==== MATERIAL ====

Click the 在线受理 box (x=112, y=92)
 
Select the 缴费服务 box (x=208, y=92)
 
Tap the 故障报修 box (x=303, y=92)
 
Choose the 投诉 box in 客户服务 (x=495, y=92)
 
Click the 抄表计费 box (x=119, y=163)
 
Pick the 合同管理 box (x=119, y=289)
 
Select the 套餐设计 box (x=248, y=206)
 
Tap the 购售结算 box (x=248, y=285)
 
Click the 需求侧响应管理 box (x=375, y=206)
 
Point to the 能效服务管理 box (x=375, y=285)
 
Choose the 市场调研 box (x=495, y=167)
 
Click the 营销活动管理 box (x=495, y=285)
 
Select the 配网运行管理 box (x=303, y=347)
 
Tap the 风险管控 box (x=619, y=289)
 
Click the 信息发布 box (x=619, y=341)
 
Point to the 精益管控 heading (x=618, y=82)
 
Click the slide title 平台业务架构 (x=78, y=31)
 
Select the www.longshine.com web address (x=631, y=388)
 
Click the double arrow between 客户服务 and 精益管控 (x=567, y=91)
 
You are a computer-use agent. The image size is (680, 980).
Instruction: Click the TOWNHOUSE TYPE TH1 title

====

**JOB:**
Shift every coordinate in the answers of the records above by -69 and write all the lines out again, requests included.

**ANSWER TO THE PROBLEM:**
Click the 在线受理 box (x=43, y=23)
 
Select the 缴费服务 box (x=139, y=23)
 
Tap the 故障报修 box (x=234, y=23)
 
Choose the 投诉 box in 客户服务 (x=426, y=23)
 
Click the 抄表计费 box (x=50, y=94)
 
Pick the 合同管理 box (x=50, y=220)
 
Select the 套餐设计 box (x=179, y=137)
 
Tap the 购售结算 box (x=179, y=216)
 
Click the 需求侧响应管理 box (x=306, y=137)
 
Point to the 能效服务管理 box (x=306, y=216)
 
Choose the 市场调研 box (x=426, y=98)
 
Click the 营销活动管理 box (x=426, y=216)
 
Select the 配网运行管理 box (x=234, y=278)
 
Tap the 风险管控 box (x=550, y=220)
 
Click the 信息发布 box (x=550, y=272)
 
Point to the 精益管控 heading (x=549, y=13)
 
Click the slide title 平台业务架构 (x=9, y=-38)
 
Select the www.longshine.com web address (x=562, y=319)
 
Click the double arrow between 客户服务 and 精益管控 (x=498, y=22)
 
You are a computer-use agent. The image size is (680, 980).
Instruction: Click the TOWNHOUSE TYPE TH1 title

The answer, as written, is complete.